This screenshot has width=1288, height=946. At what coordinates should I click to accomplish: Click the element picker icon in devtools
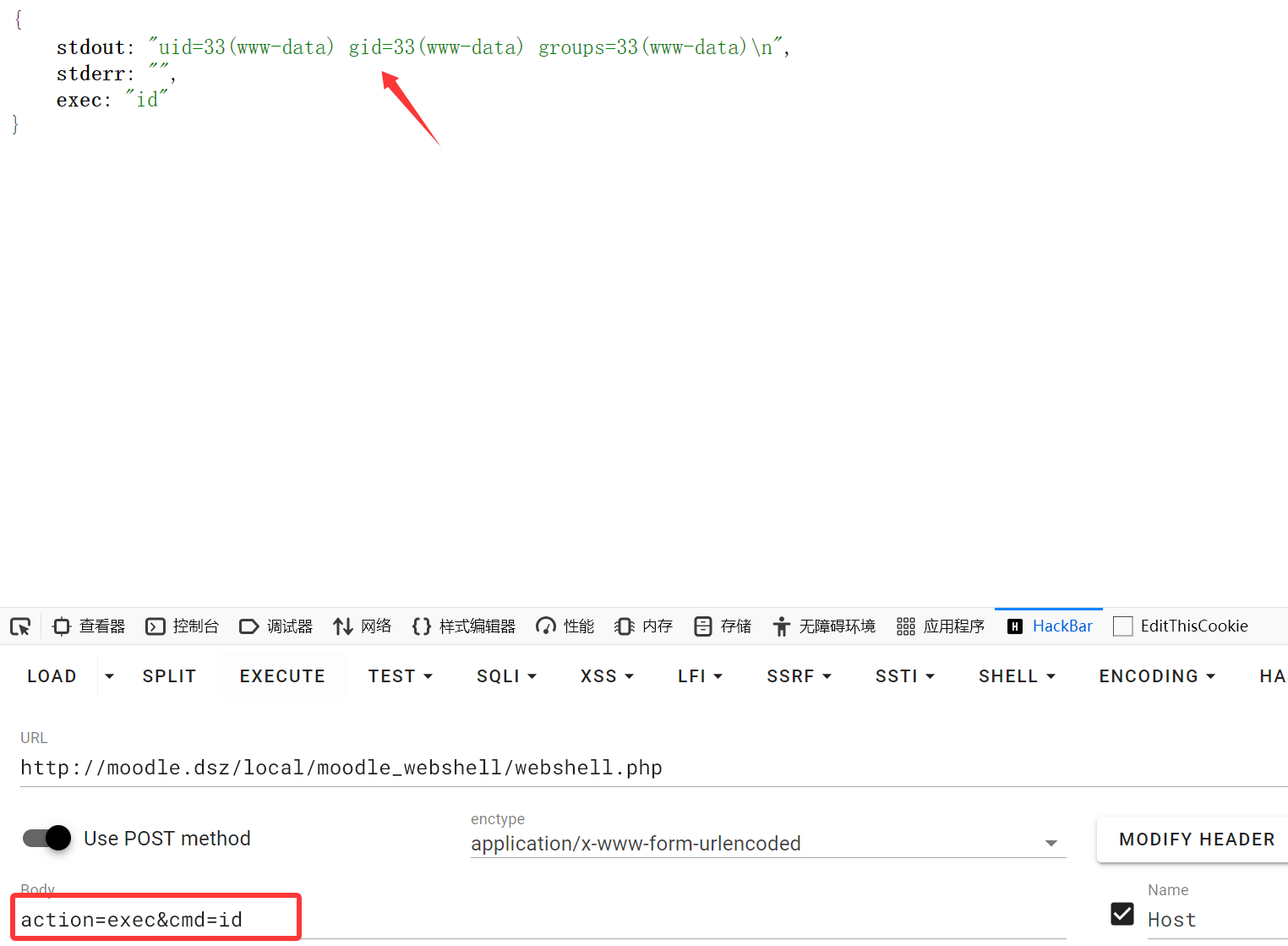pos(20,626)
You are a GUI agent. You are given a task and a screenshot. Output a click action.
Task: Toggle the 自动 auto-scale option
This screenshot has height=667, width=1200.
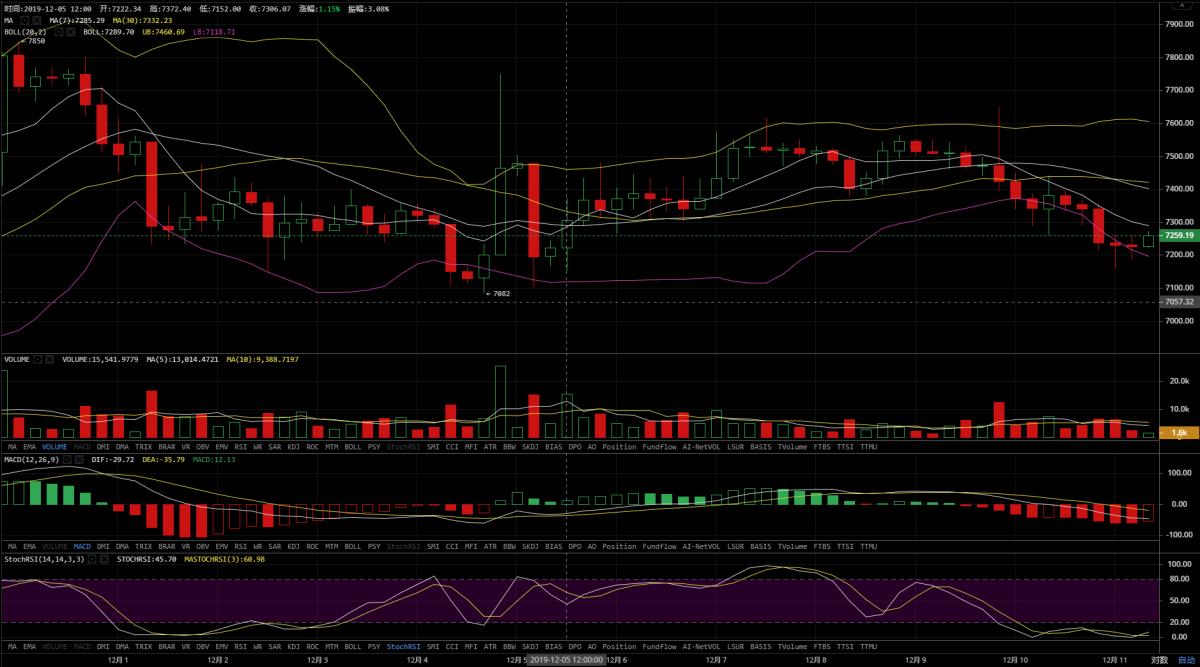coord(1185,660)
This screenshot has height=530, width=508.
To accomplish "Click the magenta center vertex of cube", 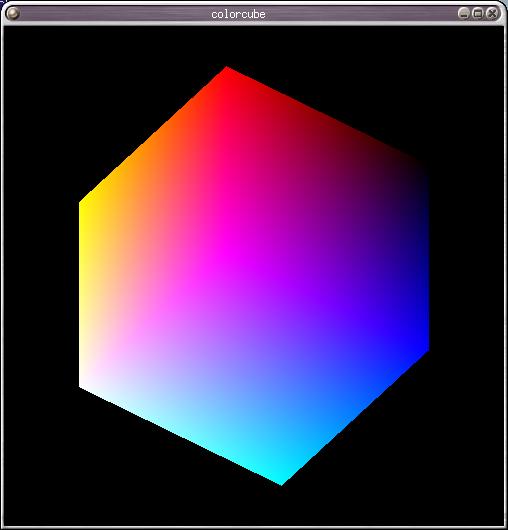I will click(x=227, y=250).
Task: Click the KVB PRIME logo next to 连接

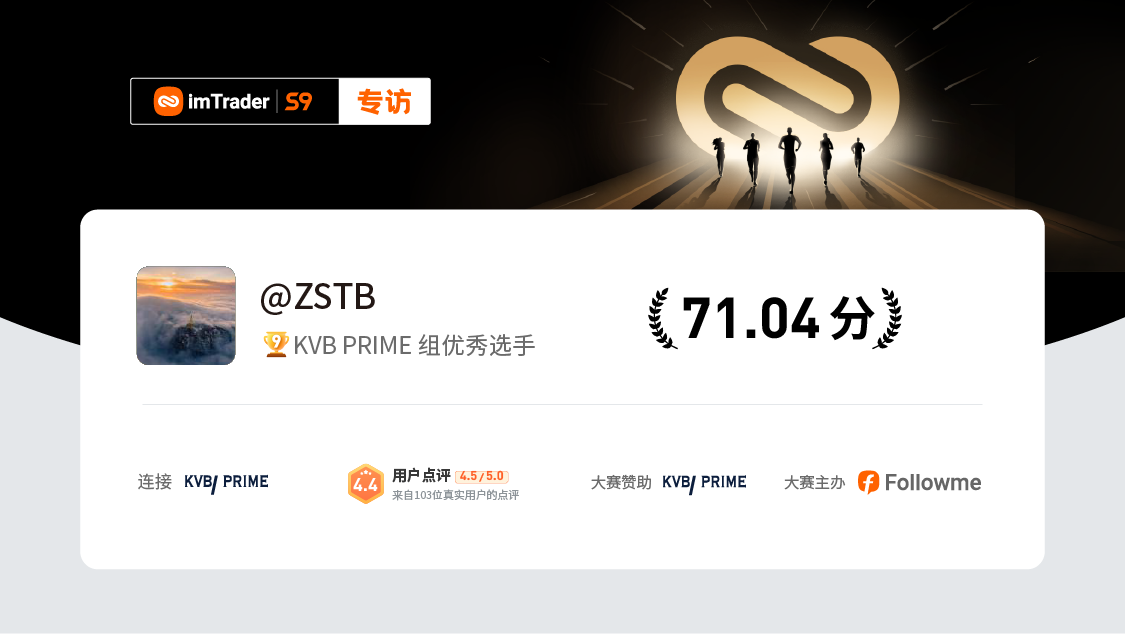Action: [x=226, y=482]
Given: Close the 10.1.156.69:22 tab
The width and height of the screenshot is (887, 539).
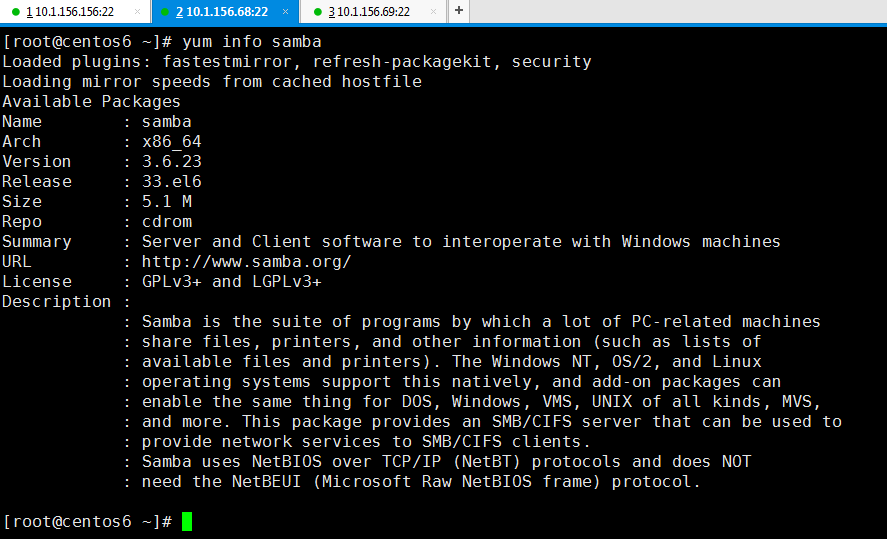Looking at the screenshot, I should coord(433,12).
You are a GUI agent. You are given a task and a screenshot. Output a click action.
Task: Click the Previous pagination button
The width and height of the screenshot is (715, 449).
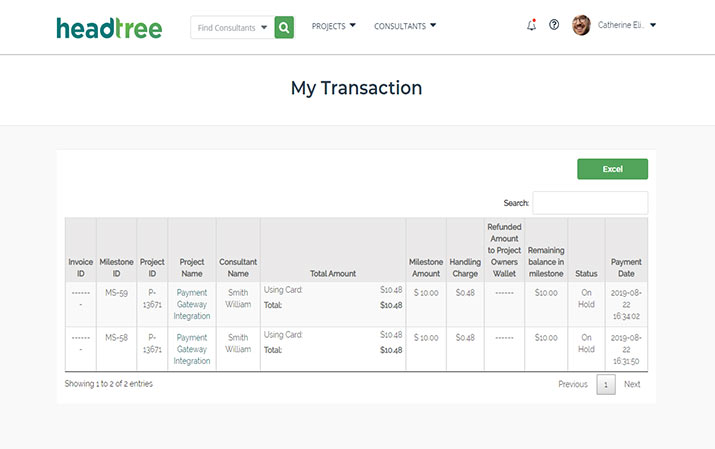point(572,384)
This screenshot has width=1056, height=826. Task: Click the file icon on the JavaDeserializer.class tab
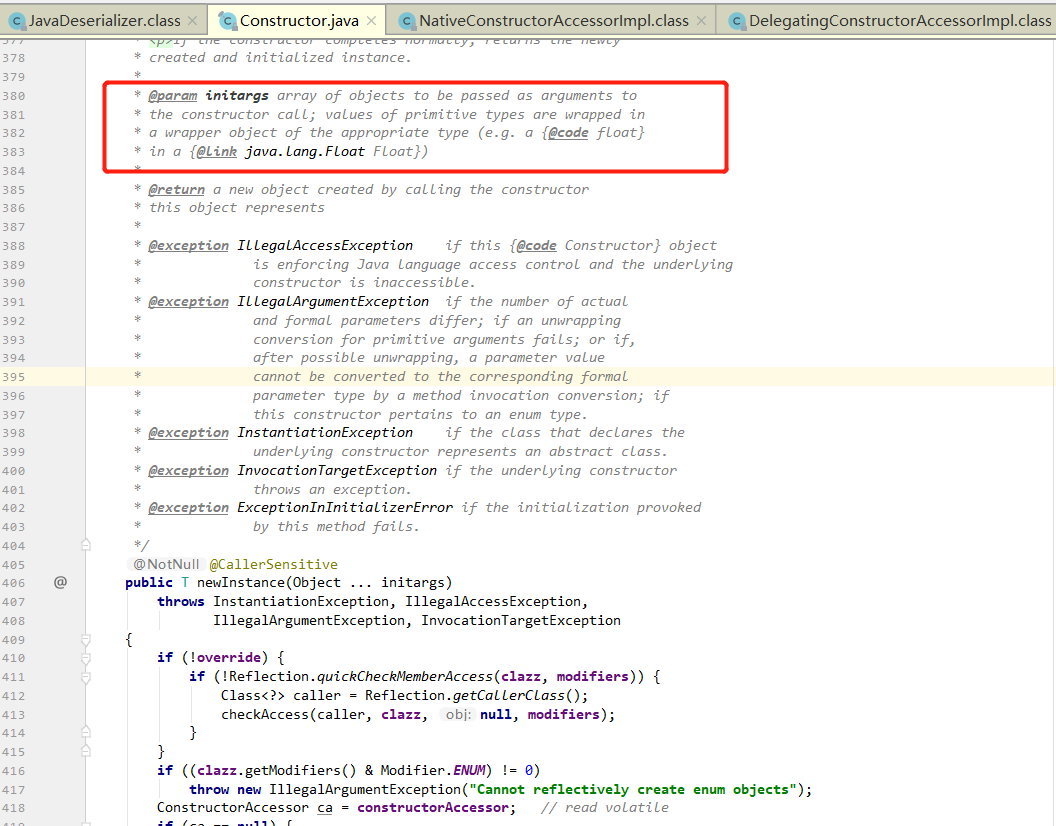point(14,20)
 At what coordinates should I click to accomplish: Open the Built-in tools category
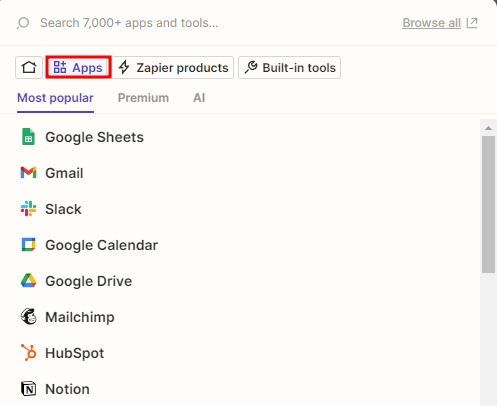pyautogui.click(x=289, y=67)
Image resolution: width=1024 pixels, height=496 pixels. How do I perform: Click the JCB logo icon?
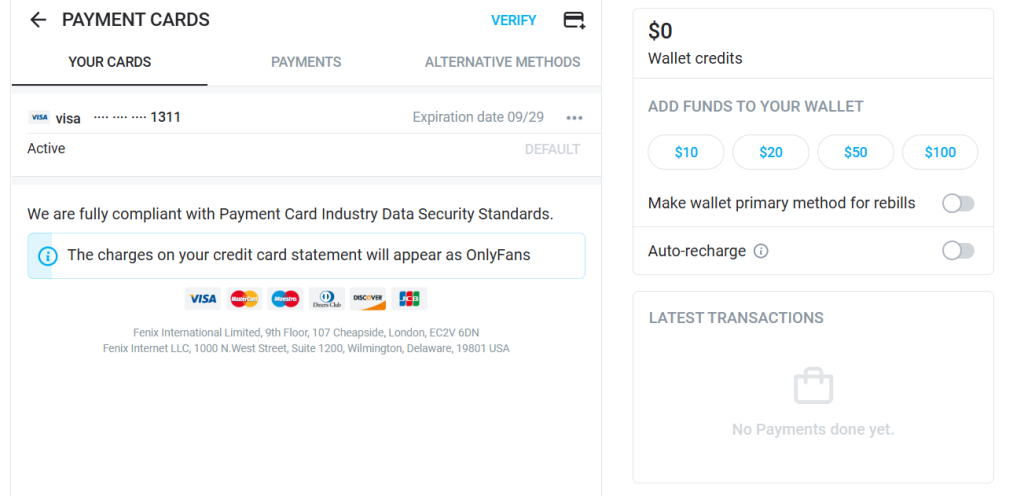tap(409, 299)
# # # #
§ Your objective: Please return only the lines from the top of the data through the line with "Task: Toggle the 自动 auto-scale option", exactly as written, and drop every picture.

§ Task output:
This screenshot has width=1288, height=946. At what coordinates should I click to accomplish: Click the element picker icon in devtools
pos(20,626)
You are a GUI agent. You are given a task and a screenshot. Output a click action.
Task: Toggle the 自动 auto-scale option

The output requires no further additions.